When I went to a Becoming an Outdoors Women (BOW) weekend, a local company was supposed to come out with women's hunting clothes for a fashion show but they didn't make it for some reason (I think it was a family issue). I can't remember the name of the company. If anyone talks to Lynn Marla at the DNR, she may know who they are.


----------



## autumnlovr (Jul 21, 2003)

I did a Google search and came up with a few....I can't vouch for any of them since I haven't used them.

http://www.shehunts.com/

http://www.shesafari.com/

http://www.basspro.com/webapp/wcs/s...HULN_OS_HUNTINGCLOTHING_LADIESHUNTINGCLOTHING

http://www.eders.com/Hunting_Clothi...html?&Customer_id=6169391&st3=YXHPJ678177530&

https://id306.securedata.net/highma...th=2_4&mmsid=4fdb32e188b0664eb8986adced1f00bb

http://www.mackspw.com/ItemList--Women’s-Hunting-Clothing--m-379

And of course, Bass Pro and Cabela's claim to stock women's sizes.
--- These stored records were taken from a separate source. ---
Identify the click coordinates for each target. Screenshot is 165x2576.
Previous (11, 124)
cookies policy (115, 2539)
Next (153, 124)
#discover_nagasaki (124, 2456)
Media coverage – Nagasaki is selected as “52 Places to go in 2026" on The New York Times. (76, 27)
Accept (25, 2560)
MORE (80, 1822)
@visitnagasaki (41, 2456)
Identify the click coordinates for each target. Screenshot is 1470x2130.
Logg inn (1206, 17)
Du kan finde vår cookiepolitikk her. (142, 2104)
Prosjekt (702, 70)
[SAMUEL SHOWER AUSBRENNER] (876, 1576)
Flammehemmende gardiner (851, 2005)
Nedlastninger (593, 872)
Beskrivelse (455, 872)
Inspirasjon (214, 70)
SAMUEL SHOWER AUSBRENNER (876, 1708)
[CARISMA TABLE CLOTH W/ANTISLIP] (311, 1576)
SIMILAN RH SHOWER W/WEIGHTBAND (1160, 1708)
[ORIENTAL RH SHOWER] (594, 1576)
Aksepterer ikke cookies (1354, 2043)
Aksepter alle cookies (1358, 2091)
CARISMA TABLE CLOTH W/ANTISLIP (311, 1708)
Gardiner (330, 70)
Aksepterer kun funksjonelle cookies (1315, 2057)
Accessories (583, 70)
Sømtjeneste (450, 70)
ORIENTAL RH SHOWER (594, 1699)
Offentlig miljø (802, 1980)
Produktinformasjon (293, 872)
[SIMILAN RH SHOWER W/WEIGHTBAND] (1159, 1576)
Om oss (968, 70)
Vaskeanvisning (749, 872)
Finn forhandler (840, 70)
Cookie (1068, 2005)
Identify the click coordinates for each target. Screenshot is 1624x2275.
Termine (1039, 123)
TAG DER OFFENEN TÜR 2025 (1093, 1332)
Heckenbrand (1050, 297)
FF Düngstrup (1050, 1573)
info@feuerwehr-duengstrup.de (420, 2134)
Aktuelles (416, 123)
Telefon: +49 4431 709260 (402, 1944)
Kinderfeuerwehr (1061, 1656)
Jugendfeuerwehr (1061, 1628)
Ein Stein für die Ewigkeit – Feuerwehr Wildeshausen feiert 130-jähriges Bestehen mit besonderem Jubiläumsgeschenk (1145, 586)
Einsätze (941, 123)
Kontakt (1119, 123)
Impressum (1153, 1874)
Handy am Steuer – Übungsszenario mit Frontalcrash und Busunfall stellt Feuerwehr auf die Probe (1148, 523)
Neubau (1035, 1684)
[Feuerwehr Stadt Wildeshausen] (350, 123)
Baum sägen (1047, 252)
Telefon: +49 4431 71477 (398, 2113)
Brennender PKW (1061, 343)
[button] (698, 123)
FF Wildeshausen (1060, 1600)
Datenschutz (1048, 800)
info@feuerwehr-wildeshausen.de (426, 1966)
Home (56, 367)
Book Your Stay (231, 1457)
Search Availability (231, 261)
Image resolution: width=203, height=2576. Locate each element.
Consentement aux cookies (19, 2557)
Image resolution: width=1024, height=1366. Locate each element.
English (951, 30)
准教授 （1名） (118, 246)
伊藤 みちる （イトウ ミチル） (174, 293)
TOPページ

There seem to be a lot of companies that offer "women's hunting clothes" but when you get to that section of their webpage...there isn't much selection.


----------



## wyldkat49766 (Apr 21, 2007)

Good idea Autumn. Im 5'2" but have an inseam of 25 inches. Got my grandma's short legs. 
I wonder if some of us women on here shouldn't start up a business......


----------



## hartman886 (Aug 29, 2004)

Cabeals will custom hem some of their pants. (for free). I have bought several pair that way. Some of the mens clothing too comes in short lengths that have an inseam of 30 inches (such as some hunting bibs). I've even gotten some on ebay.

I've had better luck with Bass pro for boots, but cabelas for coats, and for warmer weather hunting I go with sweatpants from Walmart.

Robin


----------